_Description of the task:_ Everything in the listing below needs to be returned word for word.
───── Given records
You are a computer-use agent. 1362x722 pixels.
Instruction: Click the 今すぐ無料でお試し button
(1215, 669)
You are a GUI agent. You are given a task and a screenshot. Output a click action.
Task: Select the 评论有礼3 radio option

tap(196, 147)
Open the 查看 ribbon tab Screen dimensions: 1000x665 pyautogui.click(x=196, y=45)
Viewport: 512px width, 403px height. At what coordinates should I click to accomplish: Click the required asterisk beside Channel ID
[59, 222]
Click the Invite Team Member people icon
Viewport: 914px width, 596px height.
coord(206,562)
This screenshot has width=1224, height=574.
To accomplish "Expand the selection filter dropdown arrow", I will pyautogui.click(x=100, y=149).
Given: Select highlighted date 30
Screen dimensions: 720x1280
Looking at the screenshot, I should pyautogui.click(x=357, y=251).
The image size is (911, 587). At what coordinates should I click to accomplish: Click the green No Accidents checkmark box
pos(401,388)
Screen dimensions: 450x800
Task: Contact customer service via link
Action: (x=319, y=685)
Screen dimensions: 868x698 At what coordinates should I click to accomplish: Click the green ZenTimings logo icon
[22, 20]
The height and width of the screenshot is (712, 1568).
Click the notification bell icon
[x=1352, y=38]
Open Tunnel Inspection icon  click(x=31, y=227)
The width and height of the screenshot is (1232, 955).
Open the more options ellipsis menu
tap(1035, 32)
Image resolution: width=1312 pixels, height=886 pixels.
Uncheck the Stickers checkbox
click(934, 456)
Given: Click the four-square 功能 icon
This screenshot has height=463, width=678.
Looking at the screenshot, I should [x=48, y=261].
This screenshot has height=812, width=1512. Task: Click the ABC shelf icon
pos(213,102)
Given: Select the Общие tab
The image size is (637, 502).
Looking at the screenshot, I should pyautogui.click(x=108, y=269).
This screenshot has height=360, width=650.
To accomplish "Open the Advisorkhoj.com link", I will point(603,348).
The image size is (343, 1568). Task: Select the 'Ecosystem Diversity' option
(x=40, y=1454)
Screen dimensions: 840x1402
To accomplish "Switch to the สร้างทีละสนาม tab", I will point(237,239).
──────────
_Solution for this task:_
You are a computer-use agent. 1362x722 pixels.
Instruction: Click the 今すぐ無料でお試し button
(1215, 669)
You are a GUI agent. You are given a task and a screenshot. Output a click action.
Task: Select the 评论有礼3 radio option

tap(196, 147)
Open the 查看 ribbon tab Screen dimensions: 1000x665 pyautogui.click(x=196, y=45)
Viewport: 512px width, 403px height. At what coordinates should I click to accomplish: Click the required asterisk beside Channel ID
[59, 222]
Click the Invite Team Member people icon
Viewport: 914px width, 596px height.
coord(206,562)
This screenshot has width=1224, height=574.
To accomplish "Expand the selection filter dropdown arrow", I will pyautogui.click(x=100, y=149).
Given: Select highlighted date 30
Screen dimensions: 720x1280
Looking at the screenshot, I should pyautogui.click(x=357, y=251).
The image size is (911, 587). At what coordinates should I click to accomplish: Click the green No Accidents checkmark box
pos(401,388)
Screen dimensions: 450x800
Task: Contact customer service via link
Action: (x=319, y=685)
Screen dimensions: 868x698 At what coordinates should I click to accomplish: Click the green ZenTimings logo icon
[22, 20]
The height and width of the screenshot is (712, 1568).
Click the notification bell icon
[x=1352, y=38]
Open Tunnel Inspection icon  click(x=31, y=227)
The width and height of the screenshot is (1232, 955).
Open the more options ellipsis menu
tap(1035, 32)
Image resolution: width=1312 pixels, height=886 pixels.
Uncheck the Stickers checkbox
click(934, 456)
Given: Click the four-square 功能 icon
This screenshot has height=463, width=678.
Looking at the screenshot, I should [x=48, y=261].
This screenshot has height=812, width=1512. Task: Click the ABC shelf icon
pos(213,102)
Given: Select the Общие tab
The image size is (637, 502).
Looking at the screenshot, I should pyautogui.click(x=108, y=269).
This screenshot has height=360, width=650.
To accomplish "Open the Advisorkhoj.com link", I will point(603,348).
The image size is (343, 1568). Task: Select the 'Ecosystem Diversity' option
(x=40, y=1454)
Screen dimensions: 840x1402
To accomplish "Switch to the สร้างทีละสนาม tab", I will point(237,239).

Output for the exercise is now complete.